CapEx is similar to prior year and on track with our previous guidance for fiscal 2015 and we expect to continue our spending in 2015 to remain as initially forecasted in the range of about $15 million to $25 million and this amount continues to represent ratio of less than 1% of our annual revenue.
Now days sales outstanding of 92 days are higher when compared to this year or compared to last year at this point. And the actual DSO was not in line with our expectation, and our DSO is higher primarily due to the performance in our RCM segment. However on the other hand, the aggregate DSO in the front 2 segments is about 77 days.
And so our efforts for fiscal 2015 are focused on reducing our DSO to below 75 days with an ultimate goal to be closer to 70 days when we exclude the impact from RCM. I’d now like to provide an update on our capital allocation program.
Our current leverage, as I talked about before, is a little less than one times EBITDA, or our target leverage range is about 1 to 2 times EBITDA. As such we have, what I call, plenty of dry powder to invest both in growth through acquisitions and organically and to return cash to shareholders.
Although our long-term target is to return about 33% of our free cash flow through a mix of dividends and buybacks, we have taken advantage of our leverage capacity in 2015 on a year-to-date basis to provide a greater return to shareholders.
And as such we completed about $49 million in buybacks this quarter and about $4 million in cash dividends were paid out. On a year-to-date basis, we’ve repurchased about $69 million in buybacks and paid about $8 million in dividends.
Now today I’d like to announce our further commitment to providing value to our shareholders and as Dan mentioned earlier in the presentation, our Board of Directors has approved the declaration of Tetra Tech’s fifth consecutive quarterly dividend.
And this dividend has been raised to $0.08 per share or about a 14% increase from our previous dividend of $0.07 per share. This increase reflects both management’s and the board's confidence in our ability to continue to generate strong free cash flow.
And this amount, if annualized, continues to represent about 15% of our annual free cash flow and more than a 1% yield to our current stock price. This increased dividend will be paid on May 29 of this year to the shareholders of record as of May 14.
Now an important aspect to understand is that this cash dividend and stock buyback will not impact our growth strategy from either in our organic or acquisitive standpoint.
In fact, we expect to be very active in the M&A market and move our leverage to our target range and as Dan will discuss in a bit more detail, our focus continues to be on a strategy of long term growth through water, environment and energy related services both in the public infrastructure and in our commercial industry services.
So while we remain committed to a significant share buyback program over the next two years, we will update our shareholders on our capital allocation plan in each of the next quarterly conference calls. And with that, I will hand the presentation back over to Dan to discuss our outlook and our business strategy in a bit more detail..
net revenue for the third quarter is in the range of $420 million to $470 million with an associated diluted earnings per share of $0.40 to $0.44. For the entire fiscal year 2015, our net revenue range is $1.7 billion to $1.85 billion for net revenue again with an associated diluted earnings per share of $1.60 to $1.70 per share.
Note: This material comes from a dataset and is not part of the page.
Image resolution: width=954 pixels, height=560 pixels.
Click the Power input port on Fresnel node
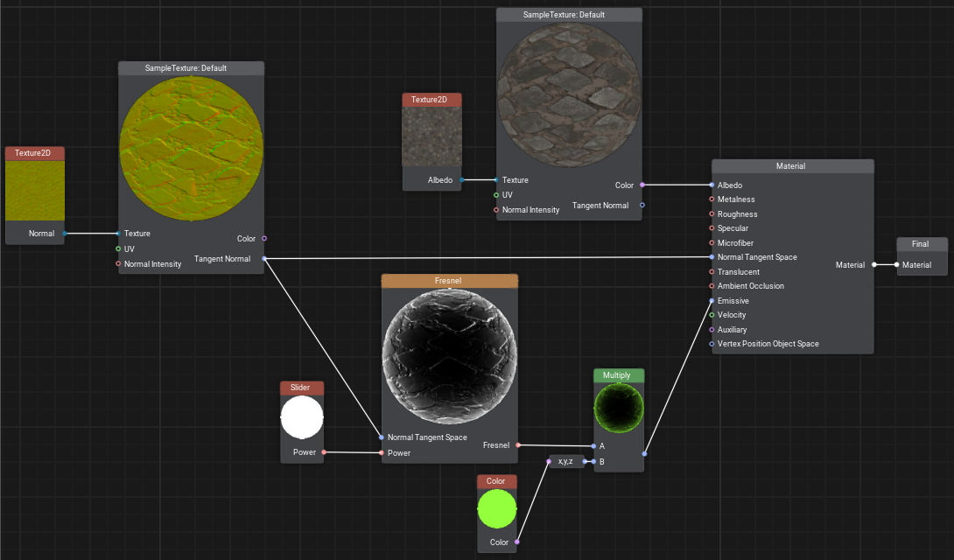(x=382, y=453)
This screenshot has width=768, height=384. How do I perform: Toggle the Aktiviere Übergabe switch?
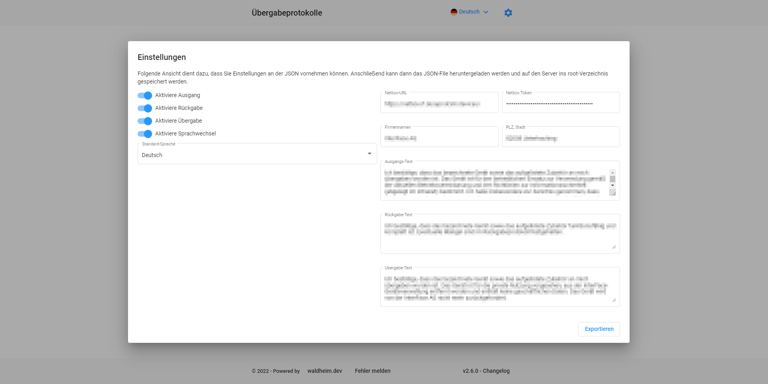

And I will note that our cash earnings per share for the entire year we expect to be within the range of $2.30 to $2.55 per share. Some of the assumptions if you are following along on the webcast are listed here in the slide. We do anticipate a total of $21 million of intangible amortization expense.
Non-cash expense which represents $0.23 per share that’s incorporated into the guidance, as Steve had mentioned earlier, of 32% effective tax rate for the remainder of fiscal year 2015, which should be for the third and fourth quarters, 62 million average diluted shares outstanding, and it does exclude future acquisitions.
This guidance does include that of Cornerstone but I will note that given the late date of acquisition for the fiscal year and the intangible amortization that it is negligible or no contribution to earnings-per-share in the guidance. And it does assume the current FX rates that are in place today and no material degradation of exchange rate.
In summary, we had solid performance in the second quarter with year-on-year organic growth and significant growth in our operational operating income and earnings per share during the quarter. Our backlog was up 11% year on year with strong orders from our commercial and public sector services across all of our operations.
And we have excellent growth opportunities both in new and emerging markets that are going to help us expand our business in areas where we are a market leader in water, environment and energy.
We’re very pleased to welcome the new addition of Cornerstone to our team to support our environmental and solid waste growth strategy and we do, as Steve had mentioned just a few moments ago, we do expect to have an active M&A season over the coming year.
And I will note and repeat what Steve had indicated earlier that we did raise our dividend this quarter by 14% and we expect continue to deploy our cash to add value for our shareholders and to support our growth, both internal and through acquisitions. And at this point, I’d now like to open the call up for questions.
Jennifer?.
[Operator Instructions] Our first question comes from the line of Tahira Afzal with KeyBanc Capital Markets..
Good morning, gentlemen. This is Sean on for Tahira today. I guess first, I just like to get a little bit of perspective on this future opportunity on the water infrastructure side.
In the past, water infrastructure spending at times has been a little slow to ramp up and if you could just frame that scope and the timing of a potential meaningful contribution to backlog and earnings, that would be very helpful..
Sean, water infrastructure is really quite a broad area but I will take one area that’s really quite topical and current and that’s funding and timing of water infrastructure projects out in California and other drought affected states regions.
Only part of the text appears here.